Since Muslims are people too, they tend to see the geopolitical stage in terms of their own faith and associated culture. Through this lens, seeing NATO take over Afghanistan and Iraq swiftly makes for an impressive display of righteousness on the side of the avengers of 9/11. The relative dearth of aggressive hostility directed towards U.S. and allied forces in the region is indirect evidence of that righteousness.
The Achilles Heel of the occupation forces, though, is mildness combined with inconsistency over time: that combination can easily be spun as weakness by people in the occupied lands with an implacable hatred for the United States. Also, an eventual withdrawal by NATO forces can be twisted to make it appear that the U.S.-led coalition forces were never all that righteous to begin with. This dynamic, I believe, goes a long way in explaining why the two conflicts have been as protracted as they have been. It's a doleful conclusion, I know, but the experience of war with rogue Islamic states suggests that there's only one kind of bet allowed in this hand of geopolitical poker: all-in and mind your patience. As far as the present state of the War of Terror is concerned, the next President will discover – as the Bush Administration already has – that pulling out is likely to be far more difficult than anticipated.
Economic Geopolitics –The Shill's Kinging
Amongst economic nationalists, the People's Republic of China has a reputation as a government of shills, who make it easy for Americans to buy low-quality goods at a too-cheap price so as to keep the rights-disrespecting PRC government in charge.
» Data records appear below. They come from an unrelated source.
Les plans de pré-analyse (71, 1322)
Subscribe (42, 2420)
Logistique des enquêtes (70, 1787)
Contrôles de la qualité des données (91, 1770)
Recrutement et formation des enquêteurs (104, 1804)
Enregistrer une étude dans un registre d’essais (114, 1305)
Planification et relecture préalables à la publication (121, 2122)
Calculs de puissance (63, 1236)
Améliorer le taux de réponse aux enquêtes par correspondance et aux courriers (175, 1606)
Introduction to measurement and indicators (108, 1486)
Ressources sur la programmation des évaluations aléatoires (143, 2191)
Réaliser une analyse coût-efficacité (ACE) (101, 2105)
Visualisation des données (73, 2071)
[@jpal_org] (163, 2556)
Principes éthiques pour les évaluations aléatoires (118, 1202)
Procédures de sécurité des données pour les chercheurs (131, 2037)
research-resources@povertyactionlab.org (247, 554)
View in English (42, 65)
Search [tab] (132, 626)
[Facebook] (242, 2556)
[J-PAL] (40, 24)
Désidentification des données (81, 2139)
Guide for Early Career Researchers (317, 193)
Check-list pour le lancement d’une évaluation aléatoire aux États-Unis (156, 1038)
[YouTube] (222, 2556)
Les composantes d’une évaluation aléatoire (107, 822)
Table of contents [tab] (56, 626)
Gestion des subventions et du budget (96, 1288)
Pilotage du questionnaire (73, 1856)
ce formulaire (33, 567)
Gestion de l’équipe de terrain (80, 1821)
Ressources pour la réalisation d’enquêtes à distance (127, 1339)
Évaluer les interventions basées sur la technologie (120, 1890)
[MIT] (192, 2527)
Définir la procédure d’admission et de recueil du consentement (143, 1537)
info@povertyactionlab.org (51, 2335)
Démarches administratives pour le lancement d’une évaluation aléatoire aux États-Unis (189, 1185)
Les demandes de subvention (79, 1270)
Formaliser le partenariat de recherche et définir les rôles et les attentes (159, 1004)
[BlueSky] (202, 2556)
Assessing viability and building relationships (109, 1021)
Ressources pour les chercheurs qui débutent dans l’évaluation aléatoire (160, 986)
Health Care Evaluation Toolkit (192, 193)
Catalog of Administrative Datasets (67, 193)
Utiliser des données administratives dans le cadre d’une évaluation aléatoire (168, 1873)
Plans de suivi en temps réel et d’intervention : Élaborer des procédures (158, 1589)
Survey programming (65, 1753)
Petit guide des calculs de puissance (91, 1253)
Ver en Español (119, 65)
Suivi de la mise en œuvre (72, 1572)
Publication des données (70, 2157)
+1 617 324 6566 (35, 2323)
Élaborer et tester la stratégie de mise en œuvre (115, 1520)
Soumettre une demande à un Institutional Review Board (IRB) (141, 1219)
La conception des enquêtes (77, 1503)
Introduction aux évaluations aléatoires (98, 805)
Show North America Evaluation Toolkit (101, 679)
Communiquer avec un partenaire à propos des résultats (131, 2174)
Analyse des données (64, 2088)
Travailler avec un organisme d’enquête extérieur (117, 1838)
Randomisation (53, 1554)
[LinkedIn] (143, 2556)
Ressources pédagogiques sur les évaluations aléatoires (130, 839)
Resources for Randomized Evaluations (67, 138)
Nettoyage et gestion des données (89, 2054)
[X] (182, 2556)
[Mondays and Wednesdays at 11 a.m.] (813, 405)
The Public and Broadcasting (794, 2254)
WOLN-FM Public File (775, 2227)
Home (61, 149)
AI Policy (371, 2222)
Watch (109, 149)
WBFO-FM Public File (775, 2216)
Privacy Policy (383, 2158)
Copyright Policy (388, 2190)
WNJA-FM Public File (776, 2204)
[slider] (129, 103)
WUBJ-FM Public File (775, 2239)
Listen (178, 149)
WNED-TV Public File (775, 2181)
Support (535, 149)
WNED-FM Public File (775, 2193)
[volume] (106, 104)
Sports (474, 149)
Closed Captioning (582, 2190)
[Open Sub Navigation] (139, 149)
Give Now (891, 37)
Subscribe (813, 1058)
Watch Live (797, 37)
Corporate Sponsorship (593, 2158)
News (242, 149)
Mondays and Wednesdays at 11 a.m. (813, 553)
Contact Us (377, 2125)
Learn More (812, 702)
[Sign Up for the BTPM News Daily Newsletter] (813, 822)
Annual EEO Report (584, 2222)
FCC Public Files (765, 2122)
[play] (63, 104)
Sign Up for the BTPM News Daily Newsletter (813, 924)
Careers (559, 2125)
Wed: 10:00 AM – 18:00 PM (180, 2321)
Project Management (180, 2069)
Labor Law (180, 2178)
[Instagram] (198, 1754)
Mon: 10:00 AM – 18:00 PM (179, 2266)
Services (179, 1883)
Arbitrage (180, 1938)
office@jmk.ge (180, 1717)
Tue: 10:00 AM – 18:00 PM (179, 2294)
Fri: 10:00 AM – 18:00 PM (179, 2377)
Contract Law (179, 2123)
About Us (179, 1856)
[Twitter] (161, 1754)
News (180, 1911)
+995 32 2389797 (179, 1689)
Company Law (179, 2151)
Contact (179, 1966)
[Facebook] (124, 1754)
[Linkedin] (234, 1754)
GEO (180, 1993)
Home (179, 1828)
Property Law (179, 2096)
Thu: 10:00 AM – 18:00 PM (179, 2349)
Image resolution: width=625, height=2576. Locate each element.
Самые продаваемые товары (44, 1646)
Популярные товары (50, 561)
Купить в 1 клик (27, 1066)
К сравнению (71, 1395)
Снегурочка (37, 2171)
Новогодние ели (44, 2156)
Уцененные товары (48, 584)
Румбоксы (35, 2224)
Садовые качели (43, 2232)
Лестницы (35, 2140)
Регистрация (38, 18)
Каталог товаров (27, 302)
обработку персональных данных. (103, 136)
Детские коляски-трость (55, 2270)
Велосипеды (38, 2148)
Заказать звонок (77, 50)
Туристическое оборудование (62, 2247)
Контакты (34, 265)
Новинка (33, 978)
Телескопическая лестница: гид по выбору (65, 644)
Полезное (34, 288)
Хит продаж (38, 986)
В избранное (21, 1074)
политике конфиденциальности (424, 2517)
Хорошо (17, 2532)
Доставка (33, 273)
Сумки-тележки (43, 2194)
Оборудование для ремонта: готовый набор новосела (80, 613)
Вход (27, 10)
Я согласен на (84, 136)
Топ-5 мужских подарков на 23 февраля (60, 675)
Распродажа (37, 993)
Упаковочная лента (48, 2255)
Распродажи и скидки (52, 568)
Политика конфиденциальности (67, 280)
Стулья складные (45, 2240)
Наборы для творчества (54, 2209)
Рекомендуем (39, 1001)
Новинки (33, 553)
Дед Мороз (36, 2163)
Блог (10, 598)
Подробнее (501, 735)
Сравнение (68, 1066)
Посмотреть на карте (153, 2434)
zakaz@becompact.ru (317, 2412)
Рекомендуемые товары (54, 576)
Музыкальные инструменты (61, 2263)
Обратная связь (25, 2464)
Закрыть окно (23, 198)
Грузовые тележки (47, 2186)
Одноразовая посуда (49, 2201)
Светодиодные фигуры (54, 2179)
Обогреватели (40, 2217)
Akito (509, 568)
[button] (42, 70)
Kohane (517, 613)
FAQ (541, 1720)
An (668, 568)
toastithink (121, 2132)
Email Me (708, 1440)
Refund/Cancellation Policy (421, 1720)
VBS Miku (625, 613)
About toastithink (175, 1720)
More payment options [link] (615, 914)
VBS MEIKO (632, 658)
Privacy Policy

Whether you take the globalist-optimist view of China as a facilitative partner in the quest for global growth, or the nationalist-cynical view of China as a power who props up the U.S. Treasury so as to keep the trade balance heavily in their favor, there is still a real interdependence between Chinese and U.S. economies. The Chinese have been a real help in keeping the U.S. economy afloat. Not only has the inflationary effect of the relatively heavy money-supply growth of former Fed Chairman Greenspan's tenure been staunched largely by cheap Chinese-made goods, but also the U.S. Treasury has had an unprecedented flexibility with respect to deficit spending thanks to wholesale Chinese purchasing of U.S. Treasury securities. The means of deployment of the massive surpluses racked up by the Chinese economy has muffled the crowding-out effect that huge deficits and a ballooning national debt would have otherwise visited upon the U.S. economy. To put it bluntly, Goldilocks has been happily eating Chinese porridge.
If the new President decides that U.S. geopolitical might can easily be translated into economic-geopolitical power vis-à-vis China, he'll soon be presented with those facts as a deterrent. If the new House gets a serious case of economic-nationalist fever, then the present mutual-advantage system (regardless of its long-term sustainability) will turn into a system of mutual disadvantage. We may not be living in the old-time liberals' version of "One World," but we are living in the trade-centered version. Economic nationalists, trade skeptics, and even well-meaning economic revivalists of the Warren Buffett stripe will have to wait for yet another day.
In my humble opinion, that day won't come until the United States consistently runs up surpluses in the same way that the Government of Canada has done since fiscal year 1996-97. However conceivable, mercantilism just won't work without a treasure chest already filled with gold.